Construct validity is the extent to which scores obtained agree with the theoretical underpinnings of that scale. Testing constructs derived from the theoretical underpinnings of an instrument requires that relationships be investigated. Does the instrument relate to other instruments the way one would expect? Scales measuring similar constructs should be correlated (convergent validity); whereas dissimilar constructs should not demonstrate a significant relationship (divergent validity). Another type of construct that is tested is evaluating whether subgroups expected to be different based on the theoretical construct or existing evidence demonstrate this difference on the outcome measure being evaluated (known groups validity). For example, do people with more severe fractures score more poorly? Do patients in a nursing home have lower scores than patients living independently?
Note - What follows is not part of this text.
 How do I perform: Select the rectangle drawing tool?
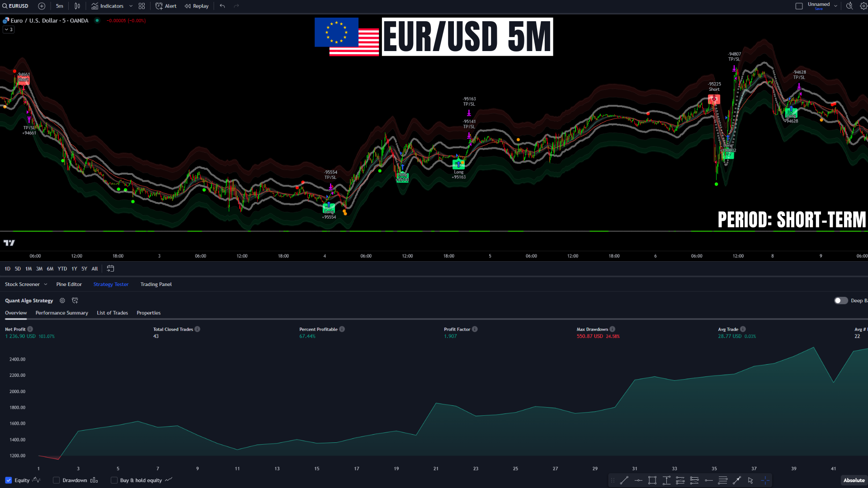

The process of demonstrating whether an instrument is valid and reliable is ongoing and requires multiple studies to ensure that measurement scales can be applied to different clinical populations and examination needs. Clinicians are often tempted to devise their own instruments or modify existing instruments to make something that is directly applicable to their own clinical situation. This is not advisable as the new instrument is not validated, nor comparable to other scores.
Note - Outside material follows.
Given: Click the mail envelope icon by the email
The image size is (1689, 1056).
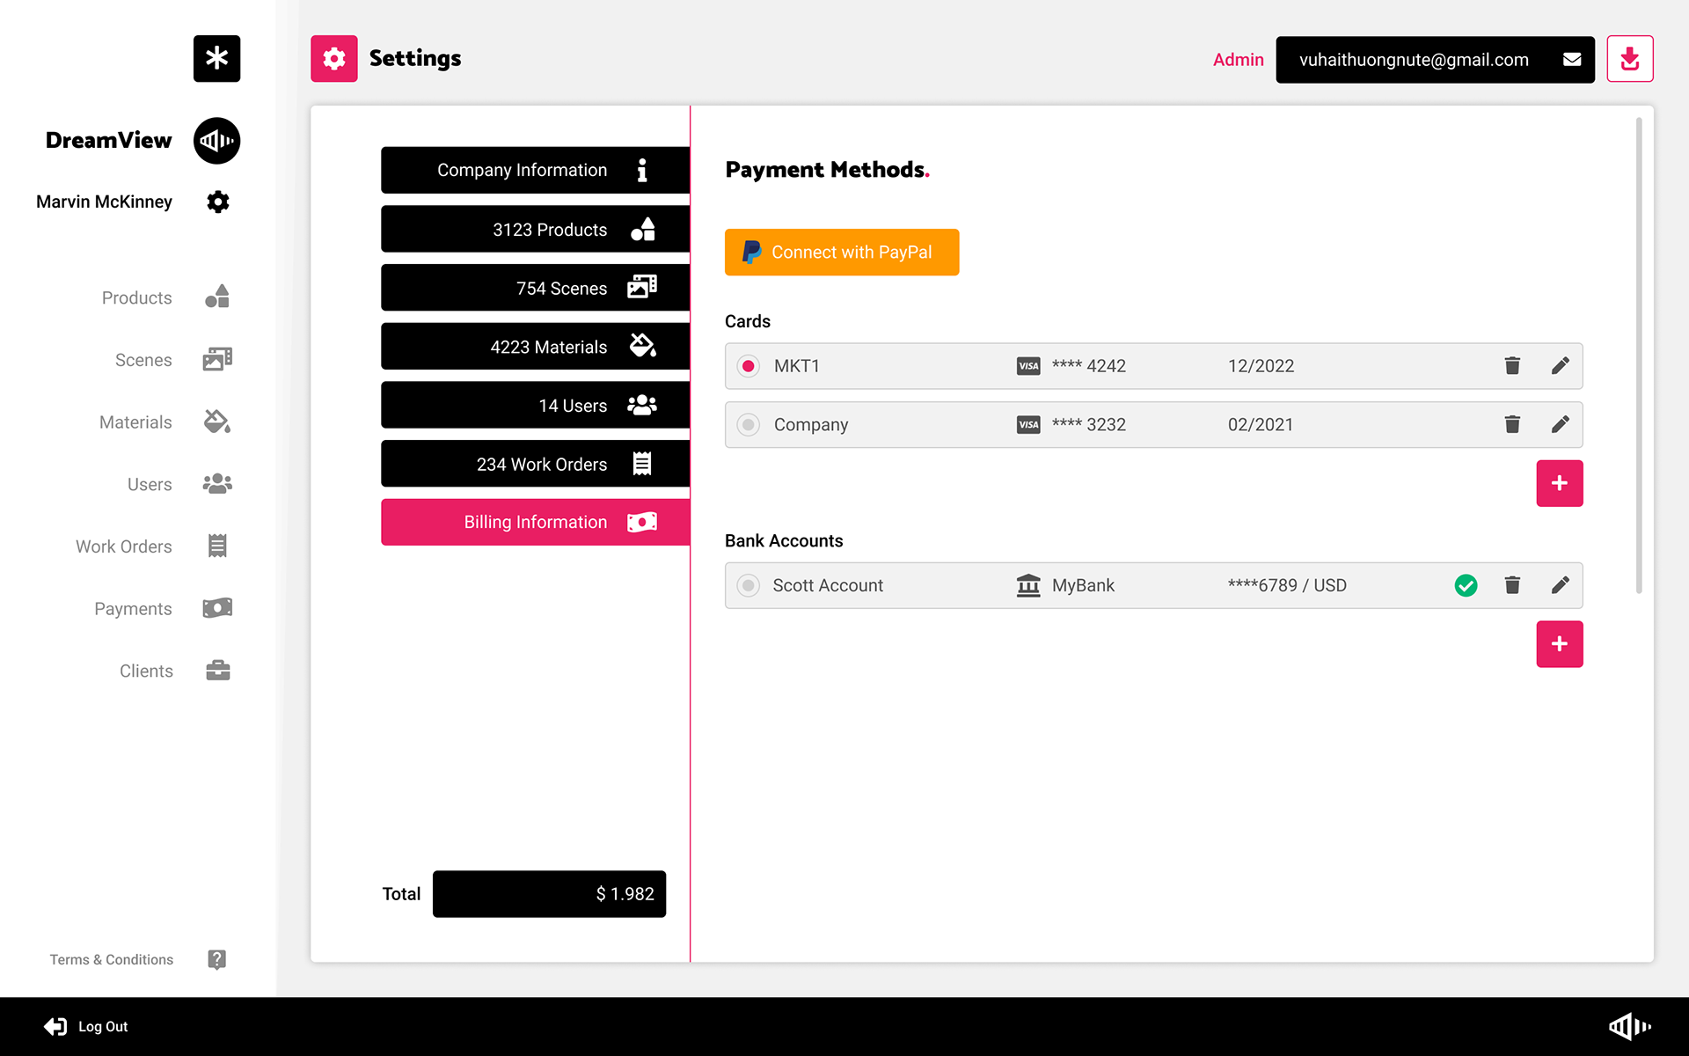Looking at the screenshot, I should click(1572, 60).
The ability to detect change over time is critical to determining whether patients improve with treatment or deteriorate over time. Responsiveness is the measurement property that reflects this. Numerous studies in the hand therapy literature compare the responsiveness of different self-report and impairment measures. It is important for hand therapists to know about the relative responsiveness of different tools they might use in their practice. If an instrument is not able to pick up change, then insurers, patients, or members of the health-care team may not believe that the treatment efforts are effective. As a first step, therapists should consult the literature to find out about the relative responsiveness of different tools. As a general rule, the more specific the measure is to the problem or condition that is being treated, the more responsive the tool usually is. As an example, the Short-Form 36 (SF-36) is the common and important indicator of general health status. However, it is generally not very responsive in hand conditions. This might be expected when looking at the items since few of them relate to upper extremity function. However, therapists must also consider whether an instrument will be responsive in specific patients. A common example is patients with higher levels of functioning (younger, healthier patients) or higher demands (athletes, musicians, workers) who are unable to perform their normal roles but generally do not have difficulty with the lower-level items of many common functional scales. As a general rule, if a patient scores near the upper or lower range of a score, therapists should think about the potential for “ceiling” or “floor” effects. If the score is at a range where a MDC could not be achieved, then the tool is not appropriate for that patient. A different tool or a patient-specific tool might be indicated in these cases.